**PROMPT:** Reproduce the material word for word, from its first line through the line containing "(x=882, y=463)", including that line. Omit the pictures.

**PROVIDED RECORDS:**

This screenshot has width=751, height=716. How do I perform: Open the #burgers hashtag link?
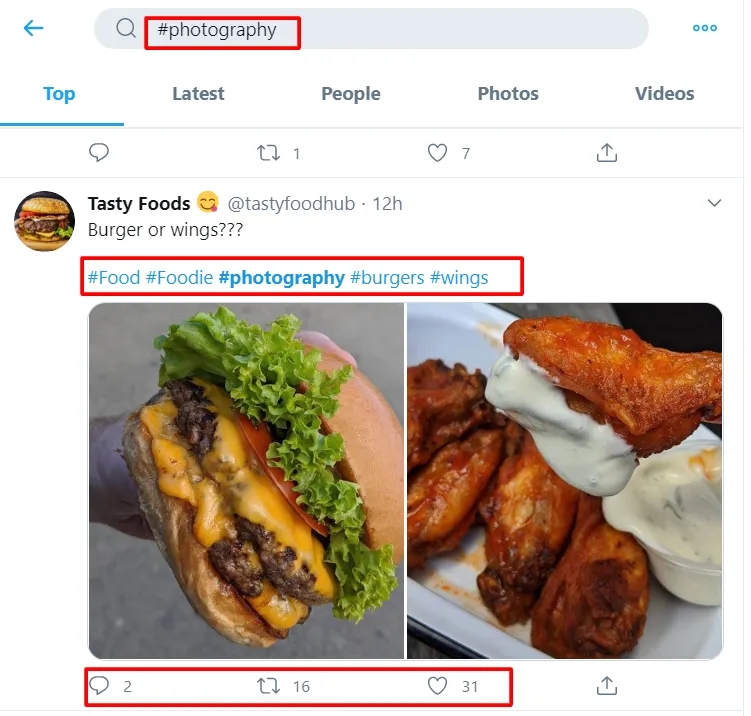pyautogui.click(x=387, y=277)
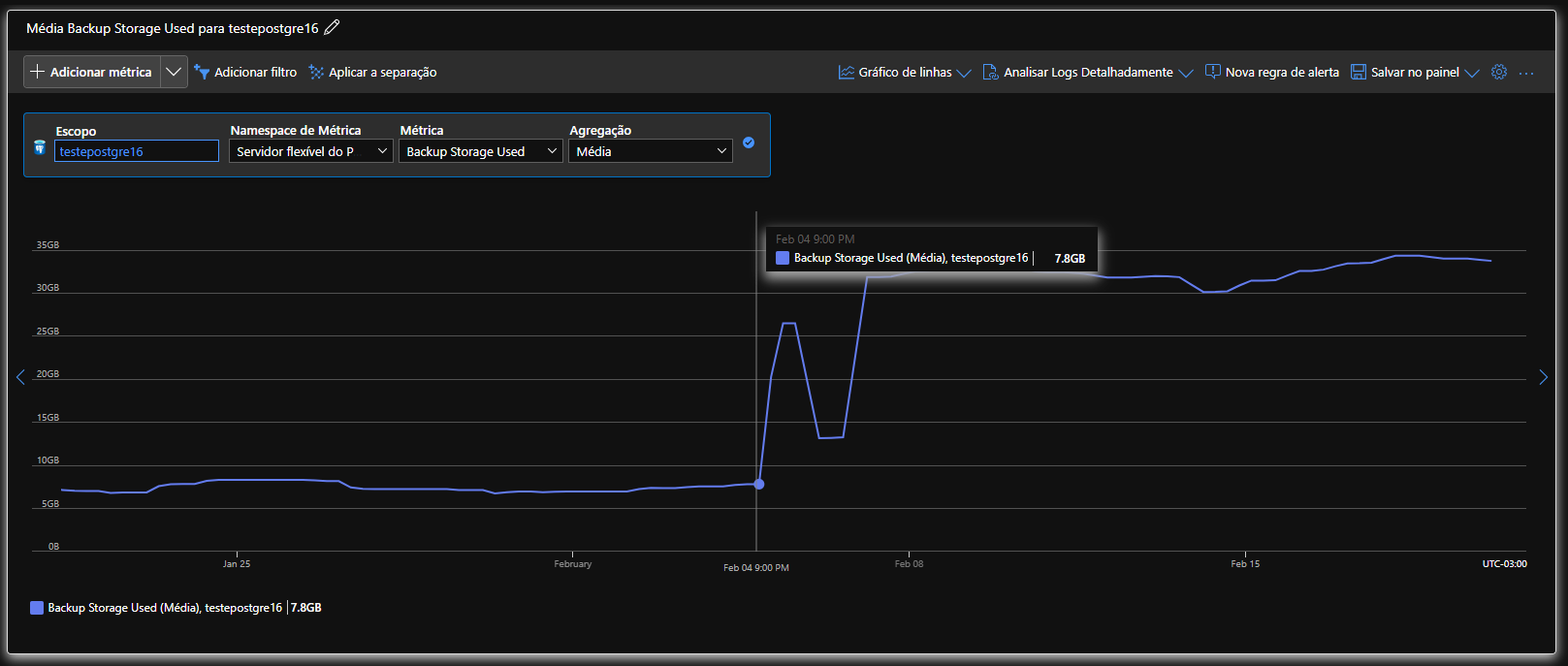Pan the chart right with the arrow
This screenshot has height=666, width=1568.
1544,377
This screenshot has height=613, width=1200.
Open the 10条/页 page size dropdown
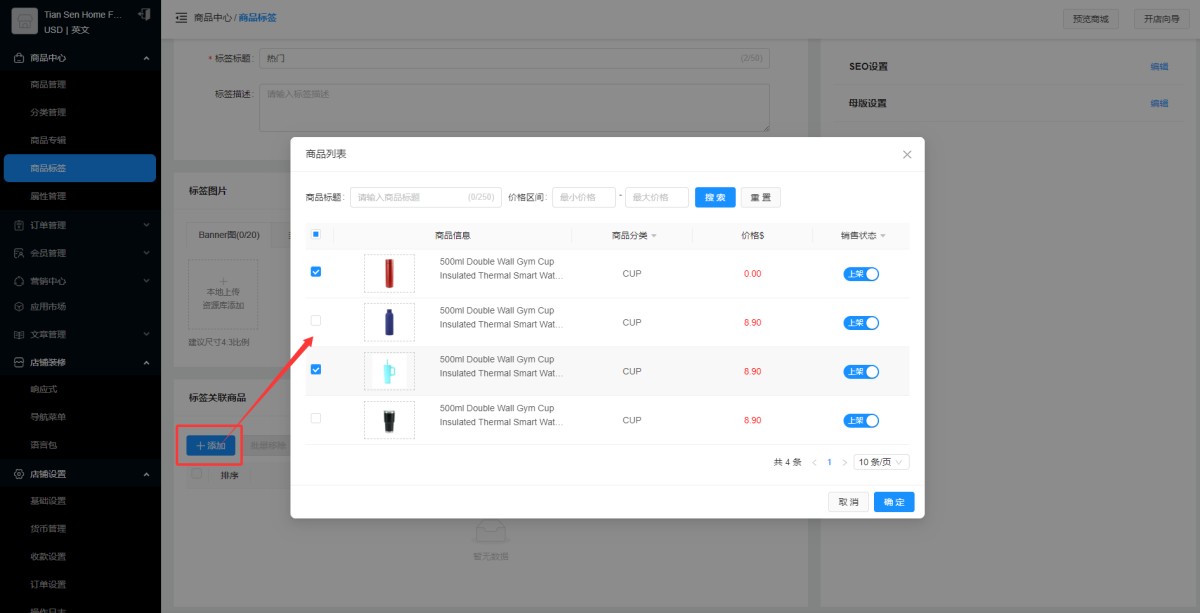(x=882, y=463)
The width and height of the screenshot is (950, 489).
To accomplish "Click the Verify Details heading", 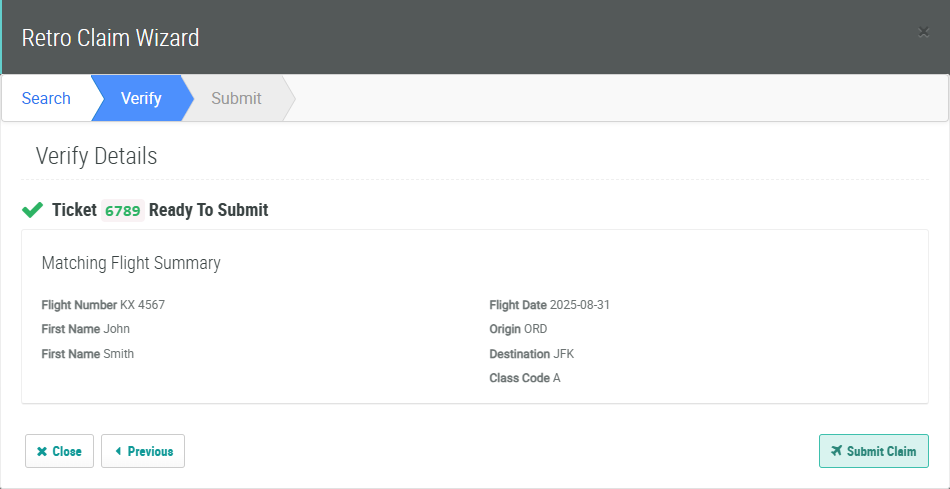I will [x=96, y=156].
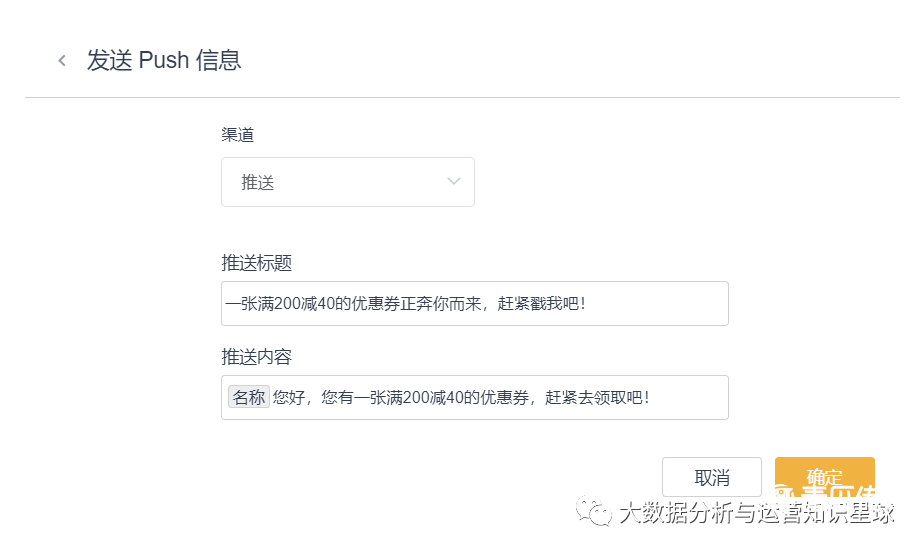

**ANSWER TO THIS TASK:**
This screenshot has width=751, height=716. How do I perform: Open the #burgers hashtag link?
pyautogui.click(x=387, y=277)
Pan the chart right with the arrow
This screenshot has height=666, width=1568.
1544,377
This screenshot has height=613, width=1200.
Open the 10条/页 page size dropdown
(x=882, y=463)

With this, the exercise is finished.